Ketatnya kewajiban mahasiswa
menyelesaikan beban studi dan juga ketatnya pembinaan kegiatan non
akademik, membuat alternatif gerakan mahasiswa pada tahun 80-an
adalah berupa kelompok studi, dan aktif di LSM. Namun, akibat
depolitasisi yang diberlakukan orba ini membuat minimnya jumlah
mahasiswa yang menjadi aktivis dalam kelompok studi ataupun LSM.
Mayoritas dari mereka memanfaatkan SKS untuk segera lulus dan
memasuki lapangan kerja
Depolitisasi ini membuat
mayoritas mahasiswa pasif terhadap realitas masyarakat dan kebijakan
pemerintah. Mereka berorientasi individu untuk cepat lulus dan kerja.
Mahasiswa terjebak dengan sistem pendidikan yang liberal. Namun, bagi
gerakan ‘kiri’ mahasiswa, ia tetap bertahan dengan taktik
menyiapkan kader untuk mengorganisir sektor rakyat. Perlawanan rakyat
yang dibantu mahasiswa pun mulai muncul, seperti kasus Kedungombo.
Gerakan mahasiswa yang besar
muncul pada tahun ’98 adalah sebagai akibat krisis ekonomi yang di
derita Indonesia sejak ’97. Maka kita dapat mengasumsikan bahwa
gerakan mahasiswa ’98 adalah memang karena perjuangan gerakan
mahasiswa, namun ada juga campur tangan pihak luar yang memang ingin
mengganti rezim Soeharto untuk lebih mempraktekkan liberalisme
ekonomi. Gerakan mahasiswa ’98 pun ternyata sama seperti ‘gerakan’
lainnya, hanya menggantikan rezim, yang mengantar sebuah rezim baru
yang tidak jauh berbeda dengan sebelumnya. Gerakan mahasiswa tidak
mempunyai arahan yang jelas mengenai bentuk perjuangannya. Padahal
sejak saat itu, ’99 di UI mulai diberlakukan DPKP (Rp 750.000)
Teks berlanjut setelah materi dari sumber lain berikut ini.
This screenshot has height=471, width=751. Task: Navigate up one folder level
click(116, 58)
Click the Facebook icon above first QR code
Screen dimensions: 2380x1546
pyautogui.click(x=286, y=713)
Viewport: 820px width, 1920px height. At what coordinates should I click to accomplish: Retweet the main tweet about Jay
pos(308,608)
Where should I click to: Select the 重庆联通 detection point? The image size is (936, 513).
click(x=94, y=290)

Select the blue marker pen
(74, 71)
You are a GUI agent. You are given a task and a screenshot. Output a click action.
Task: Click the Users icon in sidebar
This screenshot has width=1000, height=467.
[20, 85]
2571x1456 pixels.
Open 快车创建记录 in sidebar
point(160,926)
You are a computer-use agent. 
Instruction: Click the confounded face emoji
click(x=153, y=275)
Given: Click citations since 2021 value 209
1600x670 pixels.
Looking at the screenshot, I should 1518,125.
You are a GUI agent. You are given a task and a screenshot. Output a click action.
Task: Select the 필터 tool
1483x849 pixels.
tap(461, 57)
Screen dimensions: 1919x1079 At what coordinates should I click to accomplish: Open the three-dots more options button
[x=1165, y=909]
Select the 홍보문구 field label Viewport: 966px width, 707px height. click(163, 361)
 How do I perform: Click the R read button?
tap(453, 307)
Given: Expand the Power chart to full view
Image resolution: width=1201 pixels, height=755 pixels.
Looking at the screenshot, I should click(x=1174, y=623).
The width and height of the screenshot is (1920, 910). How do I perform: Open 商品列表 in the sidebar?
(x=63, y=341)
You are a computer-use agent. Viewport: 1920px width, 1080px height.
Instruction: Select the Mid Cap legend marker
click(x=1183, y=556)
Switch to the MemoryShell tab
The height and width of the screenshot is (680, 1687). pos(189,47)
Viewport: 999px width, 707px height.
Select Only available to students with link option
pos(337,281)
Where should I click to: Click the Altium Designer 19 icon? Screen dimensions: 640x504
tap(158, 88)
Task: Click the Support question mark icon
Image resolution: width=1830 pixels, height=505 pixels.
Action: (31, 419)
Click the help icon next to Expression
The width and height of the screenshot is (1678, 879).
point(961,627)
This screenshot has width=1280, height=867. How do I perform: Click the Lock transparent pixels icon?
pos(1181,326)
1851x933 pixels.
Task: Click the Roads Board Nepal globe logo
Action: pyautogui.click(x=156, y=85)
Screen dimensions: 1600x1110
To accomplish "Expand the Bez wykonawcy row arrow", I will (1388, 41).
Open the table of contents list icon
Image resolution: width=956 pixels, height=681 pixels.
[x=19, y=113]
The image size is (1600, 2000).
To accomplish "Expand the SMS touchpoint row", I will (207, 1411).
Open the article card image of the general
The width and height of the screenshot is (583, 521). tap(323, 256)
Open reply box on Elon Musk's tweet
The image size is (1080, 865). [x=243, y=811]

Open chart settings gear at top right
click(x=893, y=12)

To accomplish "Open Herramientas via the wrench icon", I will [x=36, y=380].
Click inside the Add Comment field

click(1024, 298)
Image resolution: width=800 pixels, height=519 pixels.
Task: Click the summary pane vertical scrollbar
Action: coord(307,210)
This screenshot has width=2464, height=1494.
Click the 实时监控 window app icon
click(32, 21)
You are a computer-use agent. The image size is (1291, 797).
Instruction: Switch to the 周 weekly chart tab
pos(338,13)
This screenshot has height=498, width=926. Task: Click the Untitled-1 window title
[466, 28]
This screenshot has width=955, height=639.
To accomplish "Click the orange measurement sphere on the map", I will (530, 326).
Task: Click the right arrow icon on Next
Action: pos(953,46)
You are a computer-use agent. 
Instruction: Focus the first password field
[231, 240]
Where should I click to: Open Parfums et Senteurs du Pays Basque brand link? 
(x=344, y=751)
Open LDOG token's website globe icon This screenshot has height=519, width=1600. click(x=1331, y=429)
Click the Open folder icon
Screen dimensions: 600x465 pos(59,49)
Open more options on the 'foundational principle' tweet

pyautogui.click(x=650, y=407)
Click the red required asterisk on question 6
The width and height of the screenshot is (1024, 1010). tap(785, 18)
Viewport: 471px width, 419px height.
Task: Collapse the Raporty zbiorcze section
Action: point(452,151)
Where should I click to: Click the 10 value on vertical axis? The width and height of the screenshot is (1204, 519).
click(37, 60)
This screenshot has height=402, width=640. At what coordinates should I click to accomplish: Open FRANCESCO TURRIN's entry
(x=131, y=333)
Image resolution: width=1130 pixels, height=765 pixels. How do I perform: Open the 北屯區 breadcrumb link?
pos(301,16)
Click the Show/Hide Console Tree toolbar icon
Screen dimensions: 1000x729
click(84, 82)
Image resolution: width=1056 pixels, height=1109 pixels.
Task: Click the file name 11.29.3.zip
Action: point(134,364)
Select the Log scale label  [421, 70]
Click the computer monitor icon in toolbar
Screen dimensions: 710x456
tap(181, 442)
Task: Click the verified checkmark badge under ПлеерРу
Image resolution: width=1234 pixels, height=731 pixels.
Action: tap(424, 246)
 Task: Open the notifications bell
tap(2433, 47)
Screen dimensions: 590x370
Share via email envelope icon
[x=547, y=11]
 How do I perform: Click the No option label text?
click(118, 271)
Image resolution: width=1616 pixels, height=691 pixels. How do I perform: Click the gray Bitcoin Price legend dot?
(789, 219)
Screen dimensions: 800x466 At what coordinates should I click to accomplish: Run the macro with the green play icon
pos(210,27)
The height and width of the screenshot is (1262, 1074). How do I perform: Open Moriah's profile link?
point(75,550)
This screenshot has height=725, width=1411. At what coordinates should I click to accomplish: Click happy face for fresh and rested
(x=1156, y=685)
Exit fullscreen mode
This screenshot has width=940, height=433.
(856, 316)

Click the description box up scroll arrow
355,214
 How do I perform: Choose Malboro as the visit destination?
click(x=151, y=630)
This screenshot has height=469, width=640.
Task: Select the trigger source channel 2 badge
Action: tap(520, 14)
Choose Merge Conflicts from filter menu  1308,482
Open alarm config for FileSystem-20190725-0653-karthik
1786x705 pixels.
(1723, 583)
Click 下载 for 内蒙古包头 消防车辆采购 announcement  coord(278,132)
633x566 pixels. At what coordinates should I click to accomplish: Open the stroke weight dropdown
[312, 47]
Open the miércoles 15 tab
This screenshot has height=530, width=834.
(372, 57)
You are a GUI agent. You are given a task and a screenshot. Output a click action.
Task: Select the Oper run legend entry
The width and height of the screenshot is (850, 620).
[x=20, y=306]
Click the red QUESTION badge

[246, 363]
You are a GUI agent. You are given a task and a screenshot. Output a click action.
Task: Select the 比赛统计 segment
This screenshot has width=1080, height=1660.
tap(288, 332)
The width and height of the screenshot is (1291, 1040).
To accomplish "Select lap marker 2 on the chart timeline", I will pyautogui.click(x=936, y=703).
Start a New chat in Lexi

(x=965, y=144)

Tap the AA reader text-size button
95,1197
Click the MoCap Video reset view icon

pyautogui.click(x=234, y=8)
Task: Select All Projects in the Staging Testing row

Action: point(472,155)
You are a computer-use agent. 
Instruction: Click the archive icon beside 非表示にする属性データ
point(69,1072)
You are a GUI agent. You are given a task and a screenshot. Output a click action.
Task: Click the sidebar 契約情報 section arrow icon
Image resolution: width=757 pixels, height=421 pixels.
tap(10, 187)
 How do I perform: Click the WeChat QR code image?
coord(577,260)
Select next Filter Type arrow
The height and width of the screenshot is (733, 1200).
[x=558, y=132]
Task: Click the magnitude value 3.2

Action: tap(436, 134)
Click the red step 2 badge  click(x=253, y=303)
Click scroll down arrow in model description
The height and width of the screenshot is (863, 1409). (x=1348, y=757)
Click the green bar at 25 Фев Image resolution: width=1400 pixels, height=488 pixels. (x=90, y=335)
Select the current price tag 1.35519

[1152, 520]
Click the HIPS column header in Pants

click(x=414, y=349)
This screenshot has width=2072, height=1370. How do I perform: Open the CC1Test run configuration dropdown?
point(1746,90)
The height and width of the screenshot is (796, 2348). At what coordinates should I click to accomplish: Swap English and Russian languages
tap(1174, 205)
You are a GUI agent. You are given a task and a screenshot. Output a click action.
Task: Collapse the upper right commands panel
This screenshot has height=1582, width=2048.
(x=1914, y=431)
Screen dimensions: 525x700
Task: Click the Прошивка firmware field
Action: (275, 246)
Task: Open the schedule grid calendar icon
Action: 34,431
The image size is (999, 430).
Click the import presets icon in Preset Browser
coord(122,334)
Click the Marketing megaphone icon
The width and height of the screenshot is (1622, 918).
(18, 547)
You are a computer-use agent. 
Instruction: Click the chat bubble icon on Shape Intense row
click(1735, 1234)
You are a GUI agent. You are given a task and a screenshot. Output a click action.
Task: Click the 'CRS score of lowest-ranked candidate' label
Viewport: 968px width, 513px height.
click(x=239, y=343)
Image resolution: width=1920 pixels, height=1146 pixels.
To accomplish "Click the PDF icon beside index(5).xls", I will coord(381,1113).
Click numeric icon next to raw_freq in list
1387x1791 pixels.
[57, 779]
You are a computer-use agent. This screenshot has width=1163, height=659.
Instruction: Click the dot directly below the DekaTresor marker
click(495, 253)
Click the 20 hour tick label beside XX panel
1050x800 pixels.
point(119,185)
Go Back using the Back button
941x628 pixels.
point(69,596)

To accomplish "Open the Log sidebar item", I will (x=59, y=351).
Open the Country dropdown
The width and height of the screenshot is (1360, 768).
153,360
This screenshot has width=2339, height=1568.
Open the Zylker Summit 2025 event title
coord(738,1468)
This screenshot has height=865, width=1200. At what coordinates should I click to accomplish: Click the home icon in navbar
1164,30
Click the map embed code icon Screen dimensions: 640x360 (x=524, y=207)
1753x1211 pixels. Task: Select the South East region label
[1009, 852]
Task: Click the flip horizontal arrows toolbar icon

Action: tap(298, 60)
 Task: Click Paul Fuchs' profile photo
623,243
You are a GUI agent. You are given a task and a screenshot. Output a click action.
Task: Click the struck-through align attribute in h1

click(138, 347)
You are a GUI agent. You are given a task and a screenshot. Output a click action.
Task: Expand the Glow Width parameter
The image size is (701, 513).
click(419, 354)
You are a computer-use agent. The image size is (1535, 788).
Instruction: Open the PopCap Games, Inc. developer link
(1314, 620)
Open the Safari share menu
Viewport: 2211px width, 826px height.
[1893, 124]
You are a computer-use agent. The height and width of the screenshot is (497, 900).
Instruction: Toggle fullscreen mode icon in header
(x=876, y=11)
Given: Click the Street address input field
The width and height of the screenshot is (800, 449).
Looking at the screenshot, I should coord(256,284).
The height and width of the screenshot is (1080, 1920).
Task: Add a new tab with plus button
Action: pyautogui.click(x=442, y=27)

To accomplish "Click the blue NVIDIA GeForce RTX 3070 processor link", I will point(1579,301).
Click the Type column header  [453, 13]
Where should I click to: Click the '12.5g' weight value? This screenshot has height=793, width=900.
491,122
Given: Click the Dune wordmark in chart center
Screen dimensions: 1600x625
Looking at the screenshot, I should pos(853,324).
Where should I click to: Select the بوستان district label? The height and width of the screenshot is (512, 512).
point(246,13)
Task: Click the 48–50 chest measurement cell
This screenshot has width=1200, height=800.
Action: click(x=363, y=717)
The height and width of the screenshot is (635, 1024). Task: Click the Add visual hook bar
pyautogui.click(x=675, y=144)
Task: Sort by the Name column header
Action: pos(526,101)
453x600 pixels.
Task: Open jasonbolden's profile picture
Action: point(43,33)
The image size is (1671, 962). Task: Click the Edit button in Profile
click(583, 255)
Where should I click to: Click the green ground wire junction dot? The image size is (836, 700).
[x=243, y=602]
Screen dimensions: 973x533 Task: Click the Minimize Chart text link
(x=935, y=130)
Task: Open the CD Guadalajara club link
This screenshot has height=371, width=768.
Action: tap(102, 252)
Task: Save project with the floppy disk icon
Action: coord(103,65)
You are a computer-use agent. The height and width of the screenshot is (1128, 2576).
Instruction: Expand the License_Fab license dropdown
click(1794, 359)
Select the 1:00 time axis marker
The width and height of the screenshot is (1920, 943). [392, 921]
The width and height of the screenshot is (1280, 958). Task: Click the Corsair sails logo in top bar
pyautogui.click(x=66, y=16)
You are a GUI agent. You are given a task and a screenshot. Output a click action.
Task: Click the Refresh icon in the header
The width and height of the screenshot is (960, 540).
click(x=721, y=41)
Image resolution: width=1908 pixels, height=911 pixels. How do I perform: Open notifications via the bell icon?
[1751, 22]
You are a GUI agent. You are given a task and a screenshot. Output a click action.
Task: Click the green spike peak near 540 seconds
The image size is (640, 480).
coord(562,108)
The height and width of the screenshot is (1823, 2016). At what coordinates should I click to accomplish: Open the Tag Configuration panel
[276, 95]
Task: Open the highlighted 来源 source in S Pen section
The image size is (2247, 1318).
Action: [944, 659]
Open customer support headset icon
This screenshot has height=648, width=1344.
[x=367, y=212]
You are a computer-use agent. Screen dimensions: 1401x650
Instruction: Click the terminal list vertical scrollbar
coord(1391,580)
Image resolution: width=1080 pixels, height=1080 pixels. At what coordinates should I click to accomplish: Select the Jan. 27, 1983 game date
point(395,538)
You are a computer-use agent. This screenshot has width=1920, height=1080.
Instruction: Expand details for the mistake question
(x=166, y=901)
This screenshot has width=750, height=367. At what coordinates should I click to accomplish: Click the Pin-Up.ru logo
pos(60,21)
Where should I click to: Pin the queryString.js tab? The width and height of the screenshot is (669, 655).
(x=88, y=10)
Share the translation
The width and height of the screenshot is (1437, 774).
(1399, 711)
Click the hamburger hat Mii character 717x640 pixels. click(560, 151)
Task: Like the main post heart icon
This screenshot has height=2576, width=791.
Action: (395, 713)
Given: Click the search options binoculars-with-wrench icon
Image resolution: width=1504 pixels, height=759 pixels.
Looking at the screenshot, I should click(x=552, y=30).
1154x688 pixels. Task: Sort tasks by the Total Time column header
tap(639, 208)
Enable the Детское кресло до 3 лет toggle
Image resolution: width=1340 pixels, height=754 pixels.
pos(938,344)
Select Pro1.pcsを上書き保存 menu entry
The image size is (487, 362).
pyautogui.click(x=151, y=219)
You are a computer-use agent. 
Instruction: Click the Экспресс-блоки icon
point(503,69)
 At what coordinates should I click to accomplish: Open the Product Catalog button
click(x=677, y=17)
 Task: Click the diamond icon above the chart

untuk biaya semester-an. Artinya, mahasiswa sendiri mempunyai
permasalahan di kampusnya sendiri, yaitu biaya yang mahal, dan masih
diberlakukannya sistem NKK/BKK yang membuat mahaiswa tidak bebas
berekspresi di kampusnya sendiri, bahkan permasalahan pelik pun
dihadapi mahasiswa ketika ia lulus, apakah ada lapangan pekerjaan
yang memadai dari pemerintah?.
Gerakan mahasiswa yang selaras
dengan gerakan rakyat adalah penting. Perjuangan mahasiswa di kampus
pun dalam memperjuangkan kepentingannya sendiri adalah tetap kok
berpihak kepada rakyat. Rakyat butuh akan pendidikan murah,
berkualitas. Solidaritas mahasiswa terhadap gerakan buruh, tani pun
penting untuk menggantikan sistem yang ada, bukan hanya ganti rezim.